This seems so simple, but I cannot figure out what's wrong. I'm implementing the C++ vector class (only for int, not a template), and functions with iterator templates or typedefs are giving me these errors on compile:
Undefined symbols:
"void vectorInt::assign<int>(int, int)", referenced from:
_main in ccNVdR23.o
"void vectorInt::assign<int*>(int*, int*)", referenced from:
_main in ccNVdR23.o
_main in ccNVdR23.o
ld: symbol(s) not found
collect2: ld returned 1 exit status
Important parts for the source files are:
vectorInt.h
#include <cstdlib>
#include <stdexcept>
typedef unsigned int size_type;
class vectorInt {
private:
int* array;
size_type current_size;
size_type current_capacity;
public:
.
.
.
template <class InputIterator>
void assign(InputIterator first, InputIterator last);
void assign(size_type n, const int u);
};
#endif // VECTORINT_H
vectorInt.cpp
#include vectorInt.h
.
.
.
template <class InputIterator>
void vectorInt::assign(InputIterator first, InputIterator last) {
clear();
InputIterator it = first;
int count = 0;
while(it++ != last) {
count++;
}
reserve(count);
while(first != last) {
this->push_back(*first++);
}
}
void vectorInt::assign(size_type n, const int u) {
clear();
reserve(n);
for(int i=0; i<(int)n; i++)
push_back(u);
}
main.cpp
#include <cstdlib>
#include <stdexcept>
#include <iostream>
#include "vectorInt.h"
using namespace std;
int main(int argc, char** argv) {
vectorInt first;
vectorInt second;
vectorInt third;
first.assign(7, 100);
vectorInt::iterator it;
it = first.begin()+1;
second.assign(it, first.end()-1); // the 5 central values of first
int myints[] = {1776,7,4};
third.assign(myints, myints+3); // assigning from array.
return 0;
}
FYI: I know the main method uses the vectorInt::iterator, but that is not the problem and hence I didn't include it in the source code.

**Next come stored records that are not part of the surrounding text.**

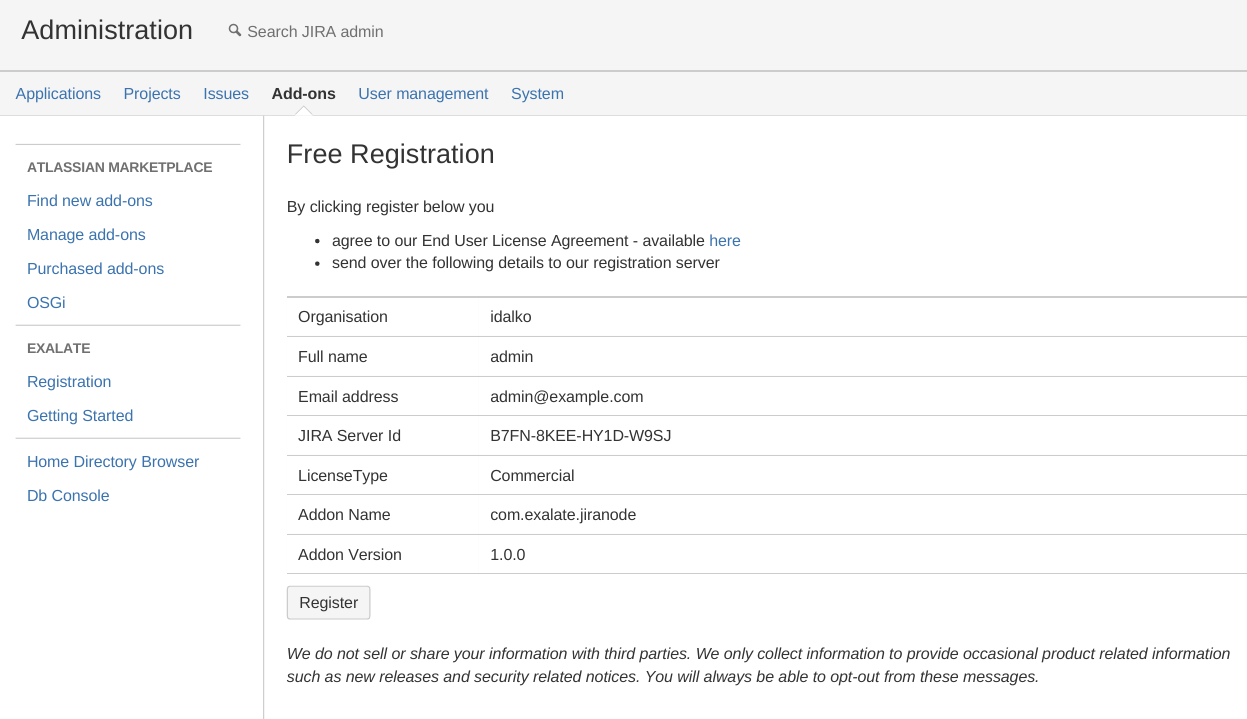Open the license agreement 'here' link
1247x719 pixels.
point(724,241)
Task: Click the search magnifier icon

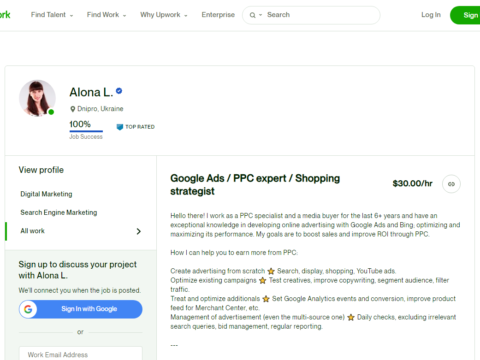Action: [x=252, y=15]
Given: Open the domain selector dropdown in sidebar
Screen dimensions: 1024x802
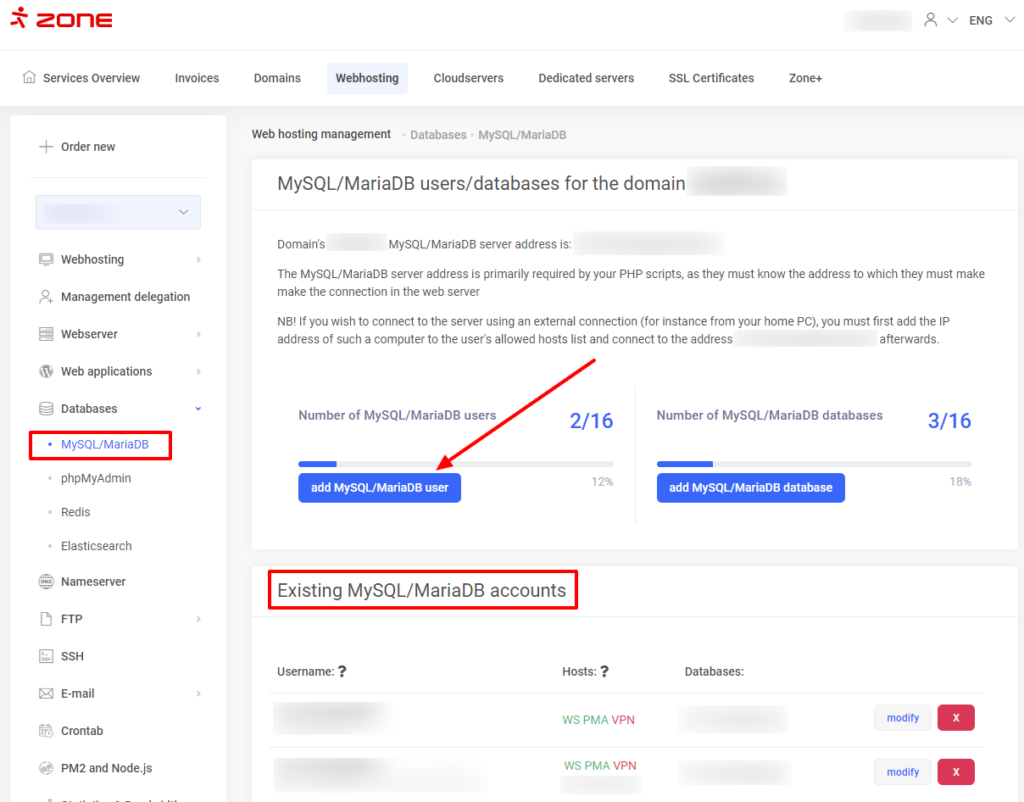Looking at the screenshot, I should [118, 212].
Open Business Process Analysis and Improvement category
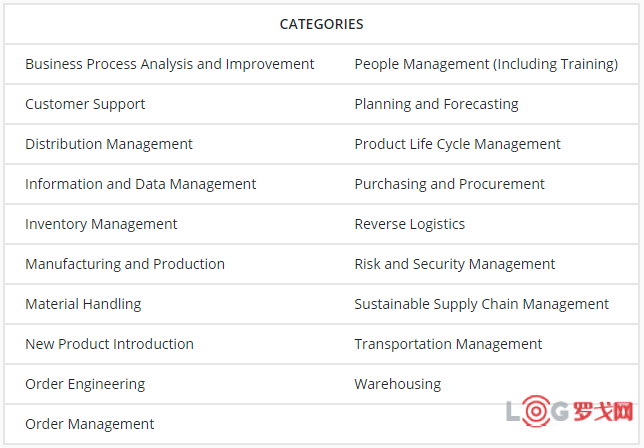Screen dimensions: 644x448 170,64
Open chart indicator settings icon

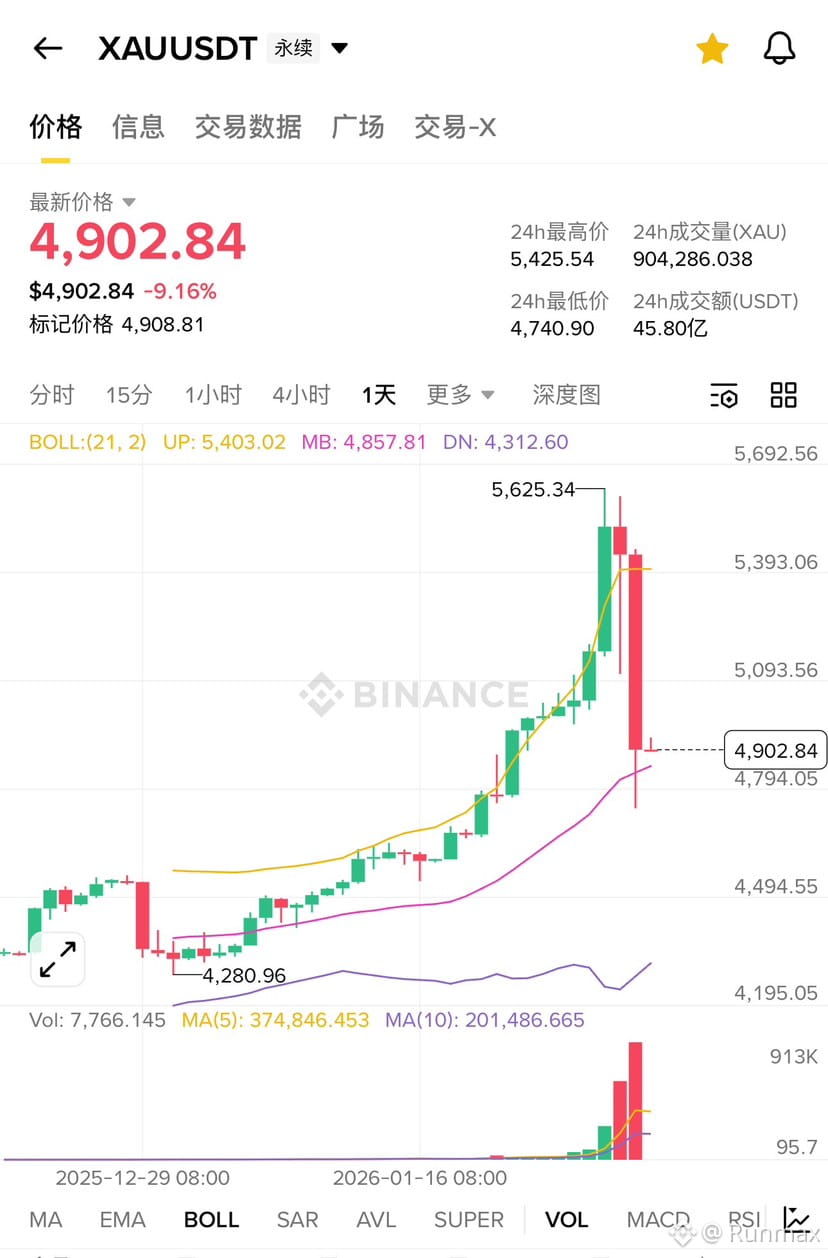coord(724,395)

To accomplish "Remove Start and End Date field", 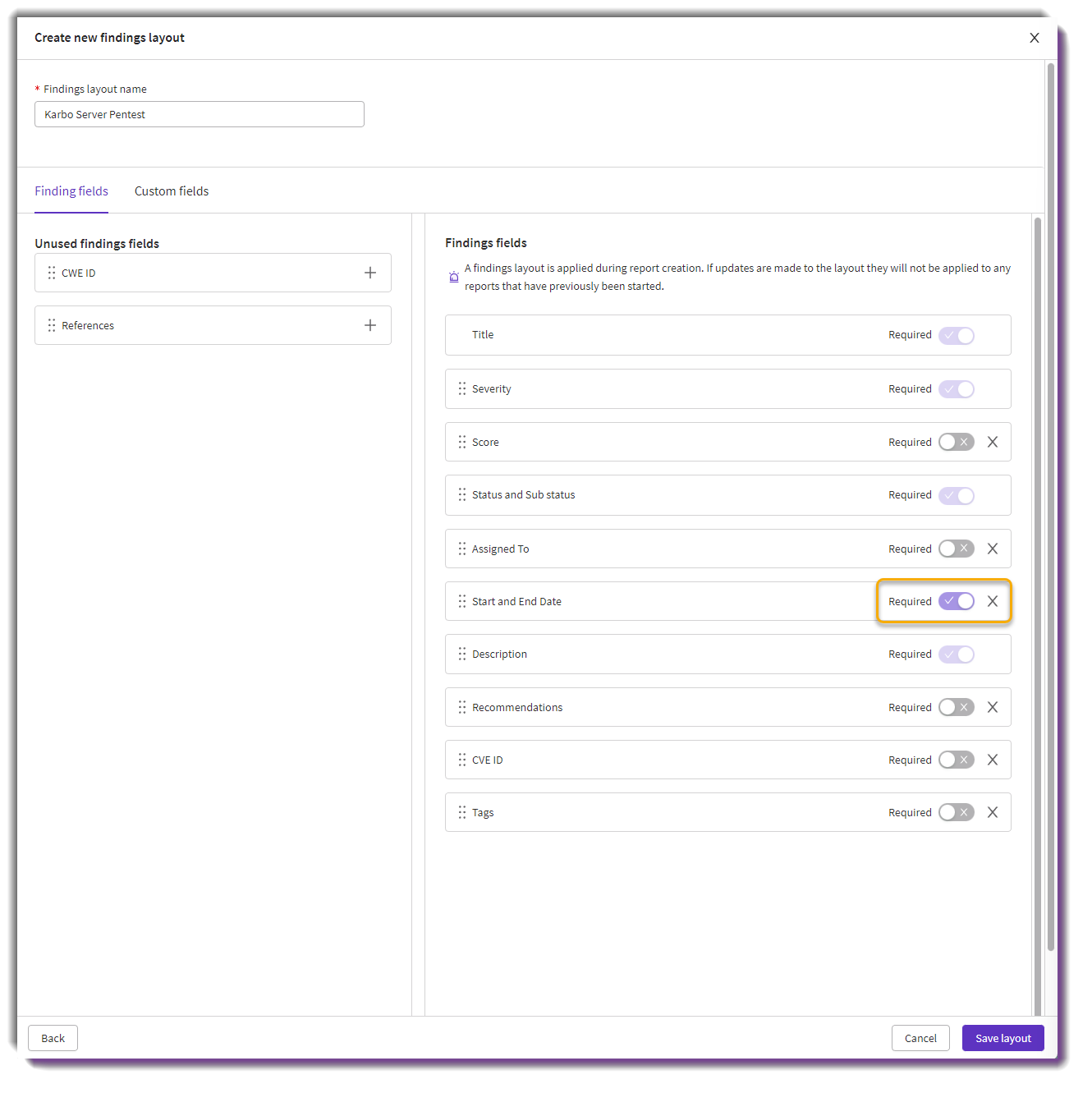I will click(x=993, y=601).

Template code gets two phase compilation. Phase one includes only basic syntax check. The second phase, which is dependent on type T, gets full compilation from the compiler. The class/function will get instantiated based on type T
, and the second phase compilation will run against that type.
Since your code (implementation) is in .cpp
file, it would get only first phase compilation, and thus it will not be included in the translation unit - No object file would be generated.
For templates, you must allow the compiler to compile the entire code. And for the same you need to put entire implementation in header file only. You may also #include respective .cpp
file just after the class declaration.